More generally, research and its results can have various (scientific and societal) audiences, and appropriate impact assessment methods should reflect this. From the position that socio‐ economic impact of science is one of the relevant impact indicators for “good science”, we investigated in this paper if and how we can (i) identify the relevant audiences and (ii) measure the impact it has in terms of use frequency. The hypothesis is that this can be studied from visits to websites that present the research results to the intended (and unintended) audiences. We will study this firstly for one single research group in computer science as a preliminary test, and then apply the approach on the field of taxonomy by using the web server data from Scratchpads. Scratchpads are an online platform for collaborative work, data sharing and analysis (a research infrastructure) and have a global user community. We analyse the web server logs of the platforms to explore if they hold information to identify user audiences and their affiliations. And by comparing the share the various audiences have in the web visits, we learn about the scientific and societal domains in which the infrastructure has impact. By comparing changes over time, we may (in the future) map the increase or decrease of impact in those domains.

Frame of reference

The scientific field of taxonomy is our frame of references. Taxonomy is rooted in natural history museums and herbaria around the world going back to Linnaeus times. The scientific output of the community is estimated at 5.4 million volumes on biodiversity, dating back to 1469 including 800,000 monographs and 40,000 journal titles (Gwinn, 2009).

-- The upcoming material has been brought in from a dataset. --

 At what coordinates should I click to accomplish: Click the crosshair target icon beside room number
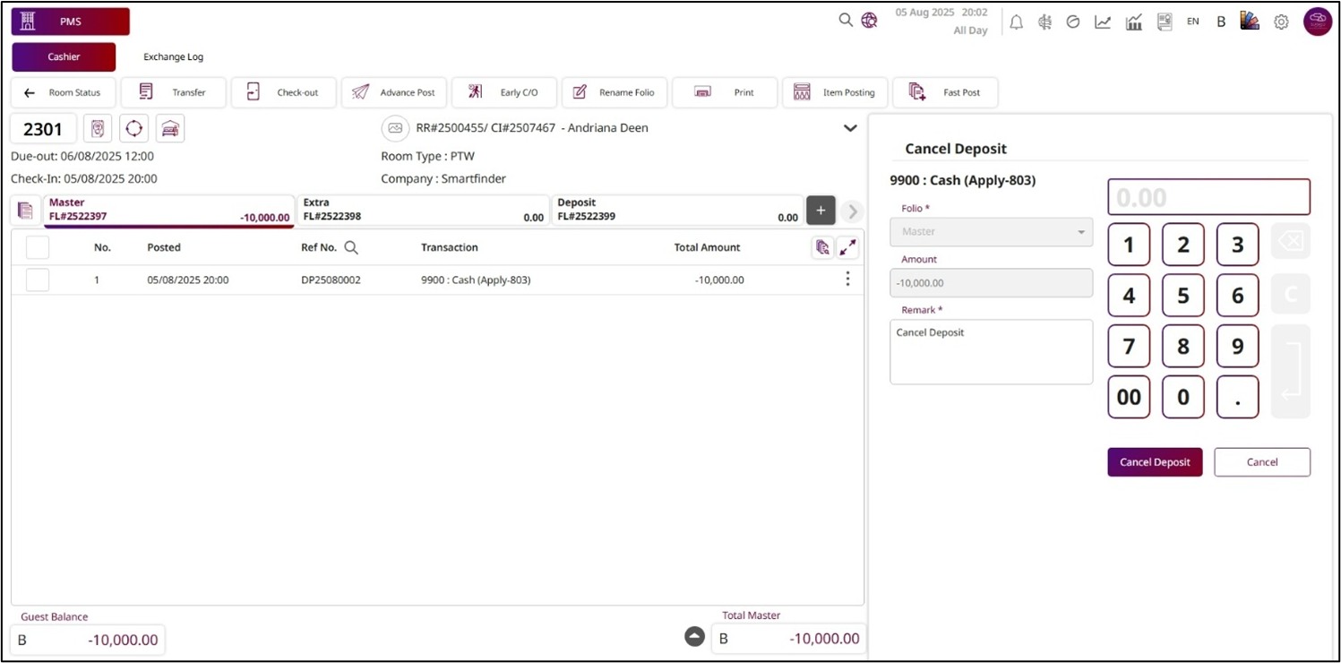133,129
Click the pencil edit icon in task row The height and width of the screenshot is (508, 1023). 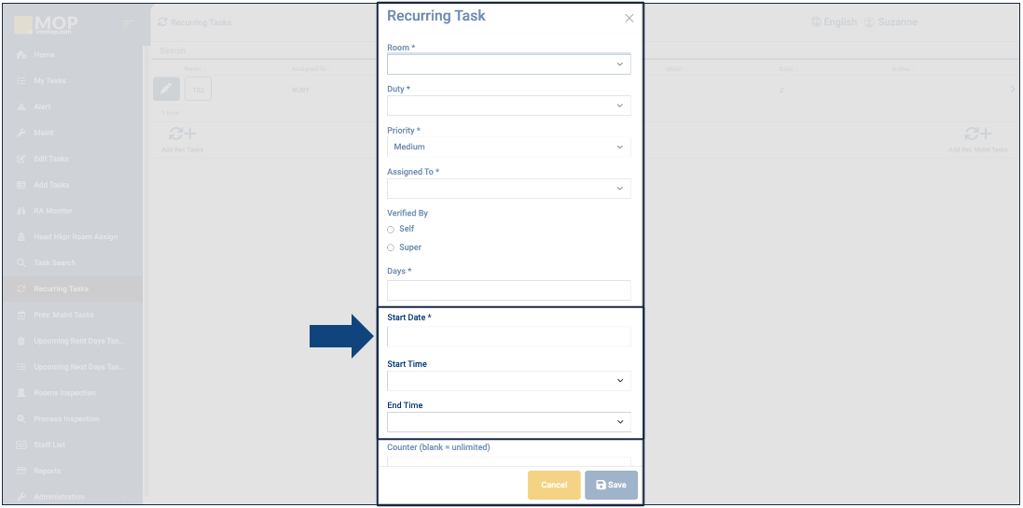(x=166, y=89)
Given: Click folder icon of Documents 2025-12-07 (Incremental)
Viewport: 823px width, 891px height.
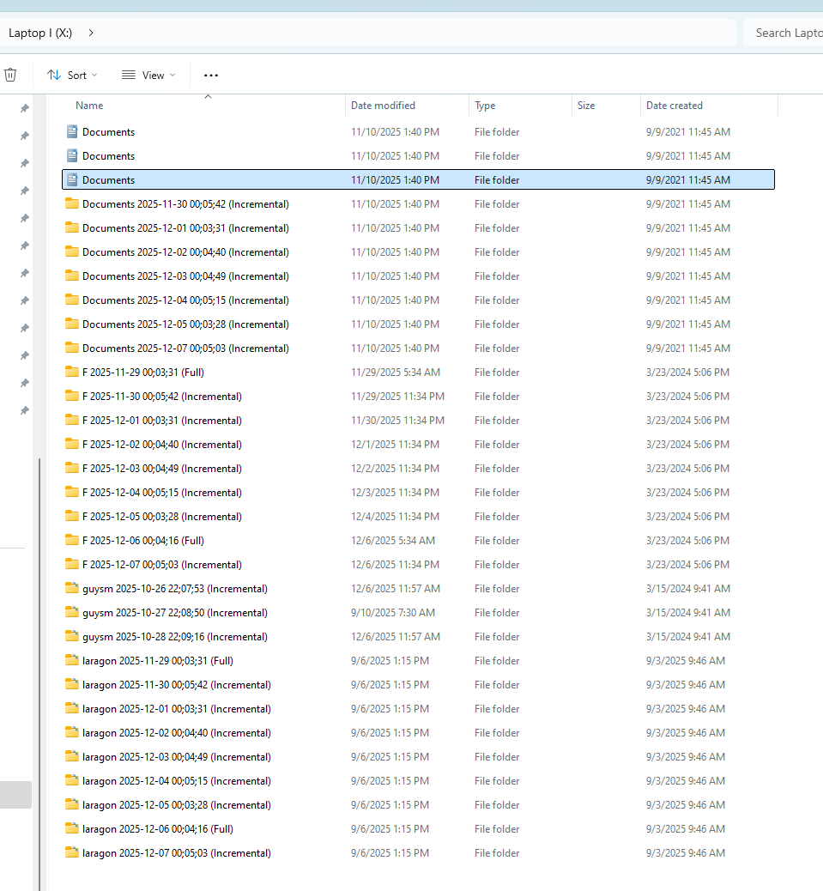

Over the last ten years or so, taxonomists and sympathizers (Agnarsson, 2007; Godfray, 2002; Krell, 2000, 2002; Valdecasas, 2000; Wheeler, 2005) have waved a red flag to policy makers and founding bodies for a too rigid use of the WoS impact measures which are, according to the scholars, not suitable to measure the quality of their work. One of the arguments against the use of the WoS Impact Factor is the “long‐selve life” of taxonomic publications. Over time the relevance of taxonomic publications remains the same, original descriptions have to be referred to forever, independent of the paper’s quality. Krell estimated that the average age a paper gets cited is 36 years (2002). Another argument is that the community is characterized by a high level for specialization around specific organisms. “Therefore the chance to become cited by colleagues is relatively rare compared with other fields” (Krell, 2002, p. 957). At the same time taxonomic 1 publications seem to fit very well the environment of the Web. For instance publications make use of dense and highly structured data sets (database) that can be turned into machine readable pieces of information. Society at large has a great interest in linking the data of the taxonomic communities in order to build the larger picture of knowledge on global biodiversity. This picture is important for scientific and societal fields such as ecology, environmental studies, public health, biodiversity conservation and urban planning. Moving publications to the Web is seen by most critiques of the current system as the way to come to “fair citation count” (Godfray, 2002, p. 19) and at the same time will serve the interest of other sciences and society at large.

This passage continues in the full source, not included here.